Why the circuit theory works well when a lumped-parameter system has dimensions of one tenth of the electromagnetic wavelength? Why not one third or any other ratio of the electromagnetic wavelength?

Book Ref: Electric Circuits, by James William Nilsson, tenth edition.

  • \$\begingroup\$ In a lumped parameter system, everything happens at approximately the same time, as opposed to a distributed system where there are significant time delays between events at various locations. Such delays are related to the operating frequency and the distances a signal travels between components, are conveniently measured as fractions (or multiples!) of a wavelength, and are thus readily related to the lengths of PCB tracks, or connecting wires. Perhaps the text should have said 'one tenth of a wavelength or less' \$\endgroup\$
    – Chu
    Commented Mar 25, 2018 at 23:34
  • \$\begingroup\$ The phaseshifts are the concern. \$\endgroup\$ Commented Mar 26, 2018 at 2:17

1 Answer 1


When people make calculations or watch already calculated curves on "how much power a piece of wire radiates as a radio wave vs. how large reactive power is inputted to its self capacitance and -inductance" they very easily can make the following decision:

"The proportion of the radiated power starts to grow especially rapidly when the frequency grows and reaches the limit where the length of the wire is ten percent of the wavelength".

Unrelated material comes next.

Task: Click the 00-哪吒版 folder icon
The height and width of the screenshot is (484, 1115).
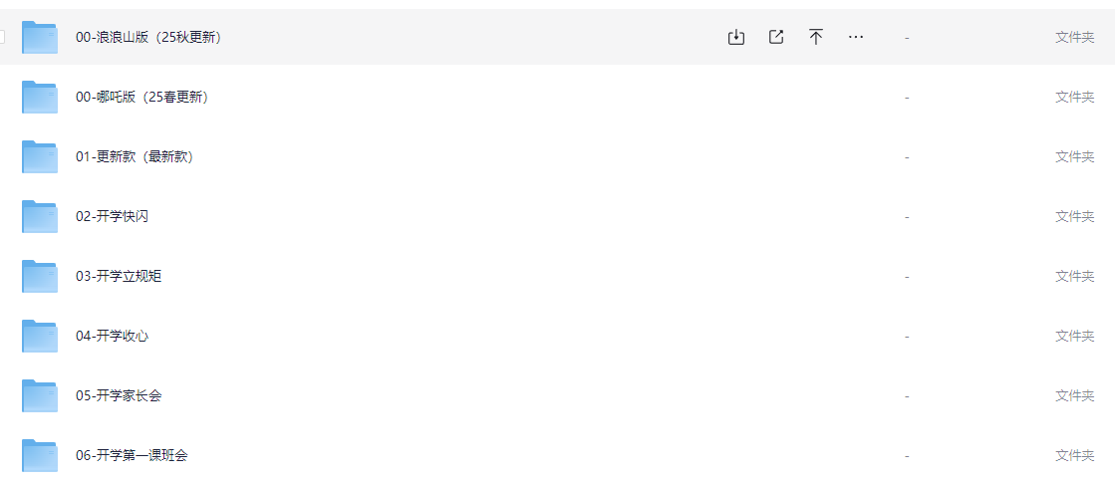Action: click(x=40, y=97)
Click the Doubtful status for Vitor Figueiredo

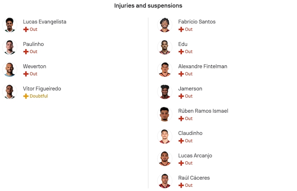click(x=39, y=96)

No such strict limit actually exists. Its existence is an illusion which depends on used scaling of the radiation resistance vs reactance curves. People also have learned to design well working circuits where that limit seem to be respected (see NOTE1) and ten percent is a convenient number to remember or tell to others.

Wavelength/4 wire is quite effective antenna and that in practice makes that size lumped components useless. The circuits must be well calculated transmission lines to keep the signals in wires and other components.

NOTE1: respected = the longest onboard hf signal path is well below 10% of the wavelength, for example 1 to 2 percent. The circuit works well, but it also radiates very clearly noticeable, if it's not shielded.